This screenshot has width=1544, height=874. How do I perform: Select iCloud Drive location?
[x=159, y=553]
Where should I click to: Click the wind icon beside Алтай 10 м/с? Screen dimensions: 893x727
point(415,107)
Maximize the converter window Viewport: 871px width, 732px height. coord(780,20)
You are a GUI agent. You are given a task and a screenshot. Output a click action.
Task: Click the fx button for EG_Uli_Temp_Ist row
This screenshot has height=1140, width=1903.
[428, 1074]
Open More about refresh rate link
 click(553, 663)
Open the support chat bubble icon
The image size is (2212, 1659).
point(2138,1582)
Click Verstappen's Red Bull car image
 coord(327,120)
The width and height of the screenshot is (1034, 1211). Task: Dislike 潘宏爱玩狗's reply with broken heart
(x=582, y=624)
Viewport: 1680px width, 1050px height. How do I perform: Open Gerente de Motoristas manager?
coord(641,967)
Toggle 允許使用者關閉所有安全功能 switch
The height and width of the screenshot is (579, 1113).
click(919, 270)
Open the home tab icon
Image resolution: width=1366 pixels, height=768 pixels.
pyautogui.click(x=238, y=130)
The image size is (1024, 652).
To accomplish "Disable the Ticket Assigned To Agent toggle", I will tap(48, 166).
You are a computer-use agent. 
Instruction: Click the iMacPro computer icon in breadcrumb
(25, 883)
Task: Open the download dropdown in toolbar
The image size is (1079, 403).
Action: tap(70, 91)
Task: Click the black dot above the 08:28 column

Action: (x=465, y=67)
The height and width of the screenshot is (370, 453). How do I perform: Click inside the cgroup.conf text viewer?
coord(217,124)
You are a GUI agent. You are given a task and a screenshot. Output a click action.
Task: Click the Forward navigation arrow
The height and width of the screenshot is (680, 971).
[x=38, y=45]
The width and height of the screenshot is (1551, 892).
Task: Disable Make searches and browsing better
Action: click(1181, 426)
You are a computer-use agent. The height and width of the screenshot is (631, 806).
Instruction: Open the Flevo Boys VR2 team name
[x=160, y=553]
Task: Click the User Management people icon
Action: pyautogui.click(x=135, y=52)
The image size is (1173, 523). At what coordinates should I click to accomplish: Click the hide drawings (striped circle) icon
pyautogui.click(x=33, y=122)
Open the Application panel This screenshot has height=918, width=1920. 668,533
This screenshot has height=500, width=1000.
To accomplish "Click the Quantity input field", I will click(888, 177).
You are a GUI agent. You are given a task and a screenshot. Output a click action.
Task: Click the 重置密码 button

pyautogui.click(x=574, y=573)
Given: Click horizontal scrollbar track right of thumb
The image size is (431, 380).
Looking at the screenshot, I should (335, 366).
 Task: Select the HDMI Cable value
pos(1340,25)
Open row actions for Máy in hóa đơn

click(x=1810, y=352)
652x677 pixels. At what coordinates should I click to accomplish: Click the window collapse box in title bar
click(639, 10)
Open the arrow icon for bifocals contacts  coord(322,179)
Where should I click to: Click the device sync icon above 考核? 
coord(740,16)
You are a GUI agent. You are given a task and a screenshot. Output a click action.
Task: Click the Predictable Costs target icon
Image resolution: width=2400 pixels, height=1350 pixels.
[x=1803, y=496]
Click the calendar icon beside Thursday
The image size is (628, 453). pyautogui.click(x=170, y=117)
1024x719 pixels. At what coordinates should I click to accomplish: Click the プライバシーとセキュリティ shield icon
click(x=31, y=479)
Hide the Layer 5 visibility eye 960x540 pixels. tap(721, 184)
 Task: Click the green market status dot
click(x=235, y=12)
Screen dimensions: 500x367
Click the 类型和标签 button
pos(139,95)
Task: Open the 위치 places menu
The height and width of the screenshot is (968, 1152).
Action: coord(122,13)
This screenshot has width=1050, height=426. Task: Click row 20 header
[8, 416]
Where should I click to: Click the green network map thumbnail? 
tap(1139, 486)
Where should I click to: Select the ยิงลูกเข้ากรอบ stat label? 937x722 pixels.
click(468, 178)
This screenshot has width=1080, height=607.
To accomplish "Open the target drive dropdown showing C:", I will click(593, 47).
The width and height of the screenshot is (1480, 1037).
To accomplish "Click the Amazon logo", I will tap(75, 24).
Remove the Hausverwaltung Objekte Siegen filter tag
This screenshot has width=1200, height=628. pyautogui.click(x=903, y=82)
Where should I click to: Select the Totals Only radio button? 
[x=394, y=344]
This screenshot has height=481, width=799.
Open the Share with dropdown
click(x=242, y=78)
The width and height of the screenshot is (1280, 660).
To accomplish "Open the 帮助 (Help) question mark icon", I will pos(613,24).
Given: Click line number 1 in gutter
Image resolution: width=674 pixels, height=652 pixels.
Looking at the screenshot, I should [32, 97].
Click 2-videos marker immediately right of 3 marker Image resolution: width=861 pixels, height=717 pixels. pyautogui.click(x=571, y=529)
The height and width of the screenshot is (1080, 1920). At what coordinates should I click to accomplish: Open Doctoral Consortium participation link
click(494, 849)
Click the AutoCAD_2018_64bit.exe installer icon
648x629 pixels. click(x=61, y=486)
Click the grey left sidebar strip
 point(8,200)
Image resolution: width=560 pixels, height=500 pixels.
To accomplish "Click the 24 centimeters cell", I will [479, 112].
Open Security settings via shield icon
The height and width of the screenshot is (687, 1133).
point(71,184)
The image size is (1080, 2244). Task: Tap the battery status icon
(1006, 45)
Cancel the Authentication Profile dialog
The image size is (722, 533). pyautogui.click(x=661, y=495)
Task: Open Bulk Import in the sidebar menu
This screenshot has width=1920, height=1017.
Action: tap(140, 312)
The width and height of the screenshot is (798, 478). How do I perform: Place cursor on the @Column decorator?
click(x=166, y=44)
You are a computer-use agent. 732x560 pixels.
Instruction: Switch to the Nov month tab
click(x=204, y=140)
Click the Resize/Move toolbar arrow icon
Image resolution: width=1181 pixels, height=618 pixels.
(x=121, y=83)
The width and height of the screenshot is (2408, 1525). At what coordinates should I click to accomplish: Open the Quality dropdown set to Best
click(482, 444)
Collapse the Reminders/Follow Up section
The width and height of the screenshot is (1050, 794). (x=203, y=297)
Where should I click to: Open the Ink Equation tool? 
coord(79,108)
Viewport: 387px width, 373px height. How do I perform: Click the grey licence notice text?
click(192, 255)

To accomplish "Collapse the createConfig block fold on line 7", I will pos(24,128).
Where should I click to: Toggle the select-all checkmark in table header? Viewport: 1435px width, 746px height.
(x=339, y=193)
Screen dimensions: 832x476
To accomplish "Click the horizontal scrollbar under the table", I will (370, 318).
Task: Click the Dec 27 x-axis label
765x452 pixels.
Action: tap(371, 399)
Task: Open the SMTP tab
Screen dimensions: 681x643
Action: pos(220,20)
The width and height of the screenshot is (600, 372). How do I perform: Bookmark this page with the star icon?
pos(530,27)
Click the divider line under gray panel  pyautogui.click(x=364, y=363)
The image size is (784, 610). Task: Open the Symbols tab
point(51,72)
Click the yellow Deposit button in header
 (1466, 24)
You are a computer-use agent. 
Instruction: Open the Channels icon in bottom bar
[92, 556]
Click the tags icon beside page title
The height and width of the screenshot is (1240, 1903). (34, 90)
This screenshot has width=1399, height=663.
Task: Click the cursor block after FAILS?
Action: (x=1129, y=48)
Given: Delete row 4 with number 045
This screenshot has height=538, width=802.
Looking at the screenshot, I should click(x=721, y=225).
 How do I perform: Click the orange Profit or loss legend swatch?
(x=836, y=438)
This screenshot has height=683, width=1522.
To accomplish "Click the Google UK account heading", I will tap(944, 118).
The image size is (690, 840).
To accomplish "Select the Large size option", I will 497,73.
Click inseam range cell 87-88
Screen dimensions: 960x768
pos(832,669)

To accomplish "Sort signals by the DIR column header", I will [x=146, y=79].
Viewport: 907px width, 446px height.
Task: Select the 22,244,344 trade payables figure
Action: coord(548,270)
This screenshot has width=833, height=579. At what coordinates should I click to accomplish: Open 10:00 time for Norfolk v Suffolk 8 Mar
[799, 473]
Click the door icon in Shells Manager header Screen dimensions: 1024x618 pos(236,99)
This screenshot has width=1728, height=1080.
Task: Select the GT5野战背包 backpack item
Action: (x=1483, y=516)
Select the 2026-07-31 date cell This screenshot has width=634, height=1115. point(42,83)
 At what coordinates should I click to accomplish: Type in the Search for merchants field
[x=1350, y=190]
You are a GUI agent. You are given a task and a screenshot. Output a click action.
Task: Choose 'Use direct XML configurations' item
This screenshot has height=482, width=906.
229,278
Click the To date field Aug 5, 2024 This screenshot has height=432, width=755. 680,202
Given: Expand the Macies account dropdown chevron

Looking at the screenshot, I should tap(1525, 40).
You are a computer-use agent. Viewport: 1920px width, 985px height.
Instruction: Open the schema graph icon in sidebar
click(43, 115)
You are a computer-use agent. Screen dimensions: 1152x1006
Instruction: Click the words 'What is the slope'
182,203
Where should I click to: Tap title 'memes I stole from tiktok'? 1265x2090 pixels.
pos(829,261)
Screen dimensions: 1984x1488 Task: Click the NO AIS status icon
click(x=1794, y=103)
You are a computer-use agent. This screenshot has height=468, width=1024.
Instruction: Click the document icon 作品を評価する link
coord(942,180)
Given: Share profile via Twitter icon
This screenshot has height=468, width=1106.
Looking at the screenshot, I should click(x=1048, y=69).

SHORT PROBLEM | Copy the listing above verbatim, from its first line up to and including the line containing "click(919, 270)".

WRITTEN ANSWER |
This screenshot has width=1544, height=874. How do I perform: Select iCloud Drive location?
[x=159, y=553]
Where should I click to: Click the wind icon beside Алтай 10 м/с? Screen dimensions: 893x727
point(415,107)
Maximize the converter window Viewport: 871px width, 732px height. coord(780,20)
You are a GUI agent. You are given a task and a screenshot. Output a click action.
Task: Click the fx button for EG_Uli_Temp_Ist row
This screenshot has height=1140, width=1903.
[428, 1074]
Open More about refresh rate link
 click(553, 663)
Open the support chat bubble icon
The image size is (2212, 1659).
point(2138,1582)
Click Verstappen's Red Bull car image
 coord(327,120)
The width and height of the screenshot is (1034, 1211). Task: Dislike 潘宏爱玩狗's reply with broken heart
(x=582, y=624)
Viewport: 1680px width, 1050px height. How do I perform: Open Gerente de Motoristas manager?
coord(641,967)
Toggle 允許使用者關閉所有安全功能 switch
The height and width of the screenshot is (579, 1113).
click(919, 270)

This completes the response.